Convert the listing, from the line with "You are a computer-use" up to and including the line with "coord(1159,48)", into a Markdown table with the columns Row and Listing line. Omit blank lines, and leave the pictures out of the table.

Exercise data -

..............................

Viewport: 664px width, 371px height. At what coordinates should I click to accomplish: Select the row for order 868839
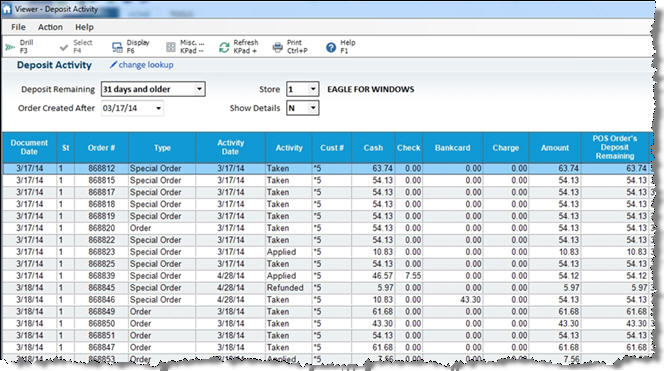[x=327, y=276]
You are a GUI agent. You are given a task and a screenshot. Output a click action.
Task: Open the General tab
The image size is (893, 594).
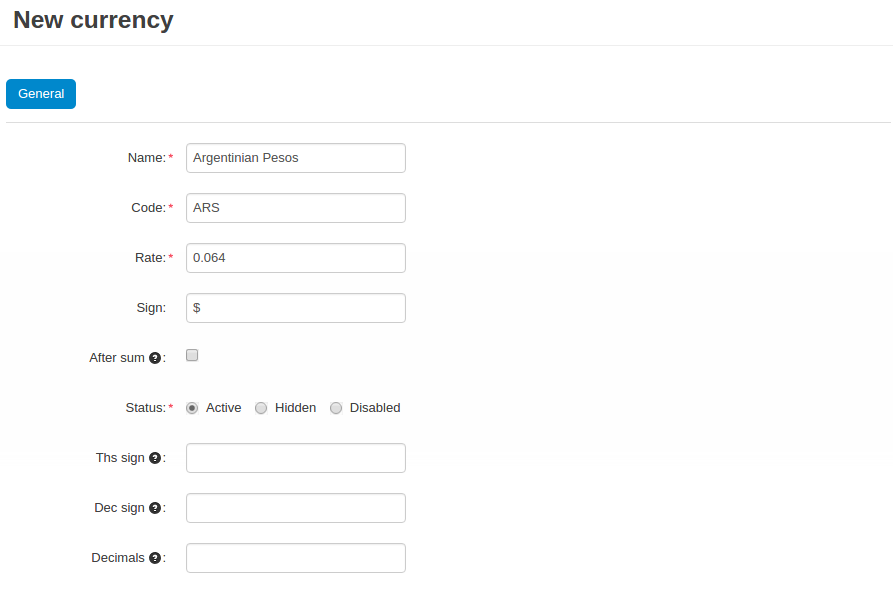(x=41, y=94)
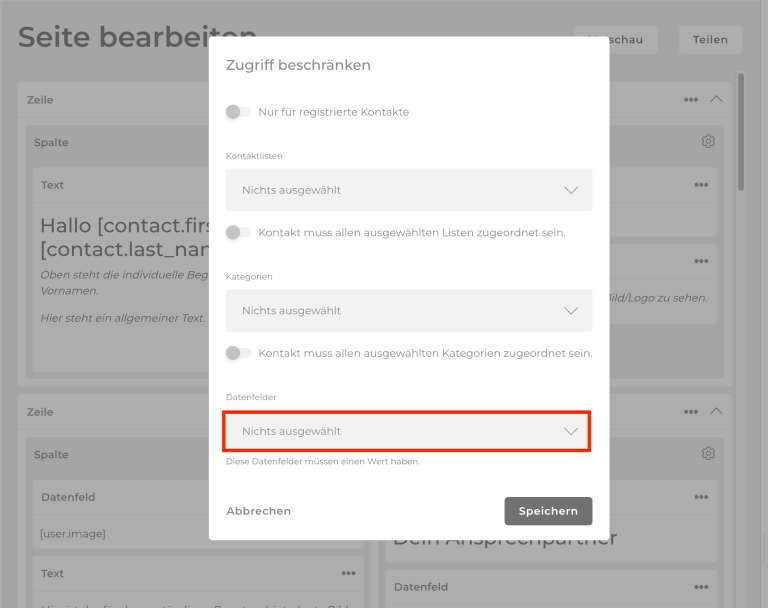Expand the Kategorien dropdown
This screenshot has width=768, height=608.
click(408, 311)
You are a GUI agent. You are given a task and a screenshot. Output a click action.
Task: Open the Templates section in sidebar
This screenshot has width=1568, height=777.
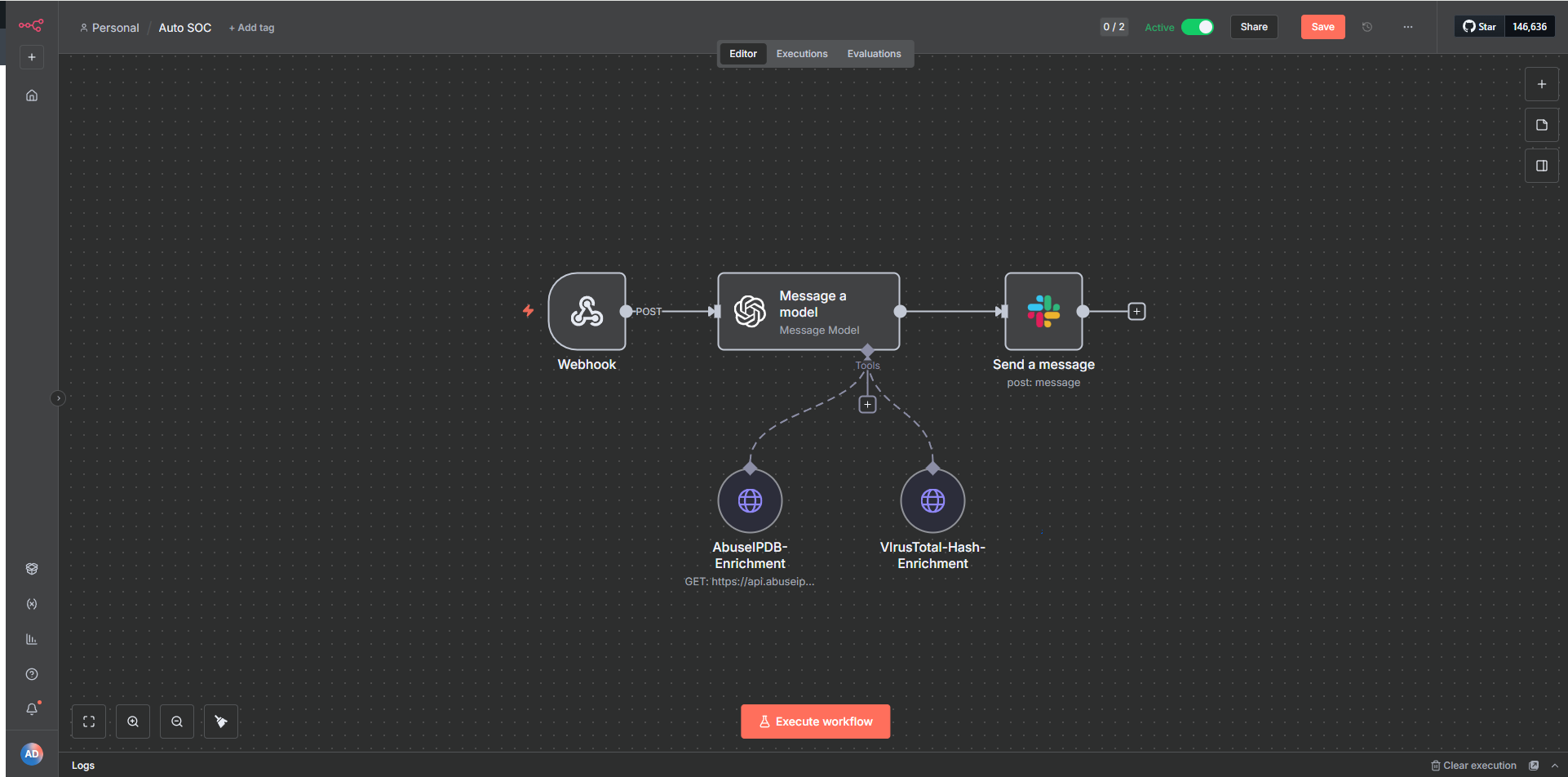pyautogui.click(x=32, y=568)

..............................

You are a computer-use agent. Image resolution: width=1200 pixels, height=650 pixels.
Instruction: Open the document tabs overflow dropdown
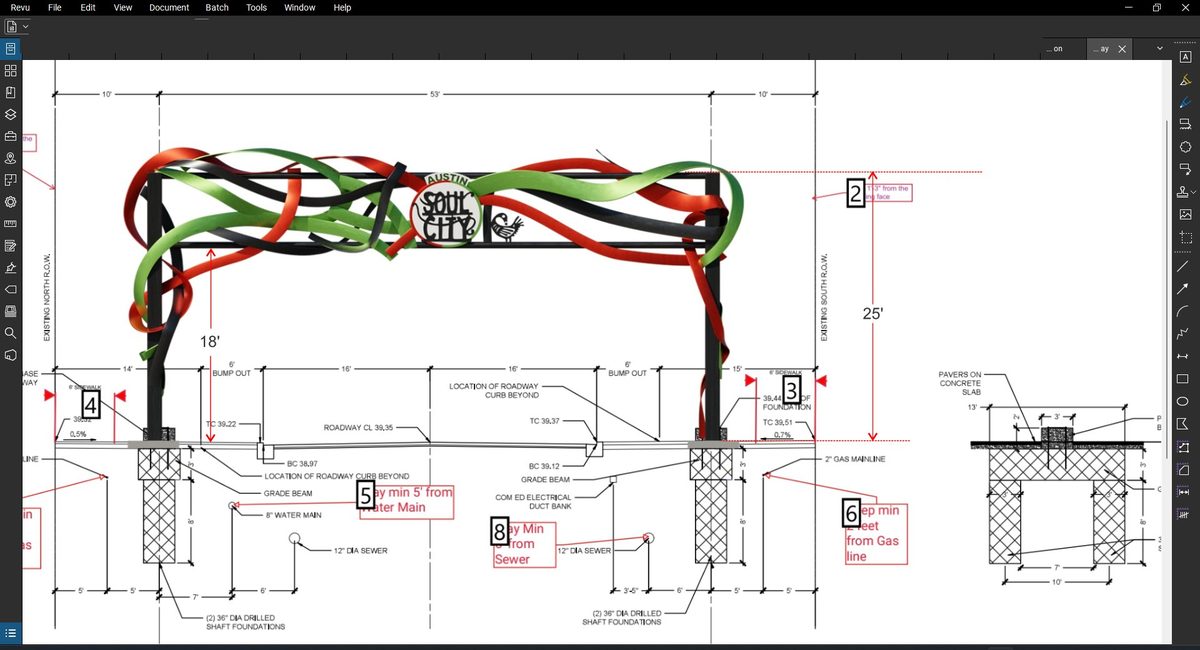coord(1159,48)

..............................

Correct output -
| Row | Listing line |
|---|---|
| 1 | You are a computer-use agent. Image resolution: width=1200 pixels, height=650 pixels. |
| 2 | Instruction: Open the document tabs overflow dropdown |
| 3 | coord(1159,48) |